Personal information
- Date of birth: 6 November 1944 (age 80)
- Original team(s): North Geelong (GDFL)
- Height: 177 cm (5 ft 10 in)
- Weight: 77 kg (170 lb)

Playing career^{1}
- Years: Club / Games (Goals)
- 1963–1969: Geelong / 61 (52)
- 1970–1972: North Geelong
- 1973–1981: North Shore / 167
- ^{1} Playing statistics correct to the end of 1981.

= Gordon Hynes (footballer) =

Australian rules footballer and coach

Gordon James Hynes (born 6 November 1944) is a former Australian rules footballer who played with Geelong in the VFL during the 1960s.
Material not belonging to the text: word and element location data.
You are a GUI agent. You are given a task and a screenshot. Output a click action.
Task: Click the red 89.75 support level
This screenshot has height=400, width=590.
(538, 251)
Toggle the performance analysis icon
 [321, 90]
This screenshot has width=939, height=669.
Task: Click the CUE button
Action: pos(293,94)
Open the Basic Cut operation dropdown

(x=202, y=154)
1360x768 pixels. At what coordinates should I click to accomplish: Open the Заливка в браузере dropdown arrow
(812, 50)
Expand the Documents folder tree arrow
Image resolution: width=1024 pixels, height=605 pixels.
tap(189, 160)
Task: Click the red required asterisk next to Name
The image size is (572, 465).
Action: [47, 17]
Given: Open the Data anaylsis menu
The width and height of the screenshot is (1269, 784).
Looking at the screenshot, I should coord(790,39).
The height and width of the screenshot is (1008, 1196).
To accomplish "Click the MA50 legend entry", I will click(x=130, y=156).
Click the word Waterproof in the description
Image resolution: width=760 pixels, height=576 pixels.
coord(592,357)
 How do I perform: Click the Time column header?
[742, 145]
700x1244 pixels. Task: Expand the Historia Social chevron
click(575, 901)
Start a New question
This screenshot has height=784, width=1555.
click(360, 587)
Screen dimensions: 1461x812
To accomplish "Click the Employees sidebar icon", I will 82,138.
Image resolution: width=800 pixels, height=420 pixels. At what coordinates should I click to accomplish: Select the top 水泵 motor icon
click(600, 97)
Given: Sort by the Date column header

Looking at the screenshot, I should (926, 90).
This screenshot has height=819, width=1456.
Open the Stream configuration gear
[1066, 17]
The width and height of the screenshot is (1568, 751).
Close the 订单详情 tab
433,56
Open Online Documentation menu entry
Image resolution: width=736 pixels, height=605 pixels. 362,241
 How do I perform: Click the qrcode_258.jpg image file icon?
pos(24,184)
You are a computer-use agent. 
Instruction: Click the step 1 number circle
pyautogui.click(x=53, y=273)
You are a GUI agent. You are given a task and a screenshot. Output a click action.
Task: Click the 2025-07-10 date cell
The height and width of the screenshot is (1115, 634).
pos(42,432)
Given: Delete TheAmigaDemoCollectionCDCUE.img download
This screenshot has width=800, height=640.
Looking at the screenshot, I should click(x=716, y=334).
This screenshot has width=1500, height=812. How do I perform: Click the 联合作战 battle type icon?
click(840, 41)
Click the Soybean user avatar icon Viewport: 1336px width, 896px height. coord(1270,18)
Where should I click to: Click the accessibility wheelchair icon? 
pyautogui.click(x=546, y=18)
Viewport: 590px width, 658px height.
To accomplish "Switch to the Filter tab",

Hynes made his league debut in the 1963 season and ended the year as a Geelong premiership player, kicking 3 goals in the grand final. One year earlier Hynes played in Geelong's Under 19's premiership side.

After retiring from the VFL at 24 years of age, he returned to North Shore in the Geelong Football League, where he coached the Seagulls for 12 seasons between 1973 and 1984, 11 of them as playing coach, winning six premierships, the club's senior best and fairest award seven times and the league best and fairest in 1978.

==Playing Achievements==

===Premierships===
Geelong Under 19's: 1962

Geelong: (VFL/AFL) 1963

North Shore: (GDFL) 1974, 1976, 1977. (GFL) 1980, 1981.

===Best & Fairest's===
Geelong Under 19's: 1962

North Geelong: 1971, 1972.

North Shore: 1973, 1974, 1975, 1976, 1977, 1978, 1979.

Geelong & District Football League: 1978

==Coaching Achievements==

===Premierships===
North Shore: (GDFL) 1974, 1976, 1977. (GFL) 1980, 1981, 1983.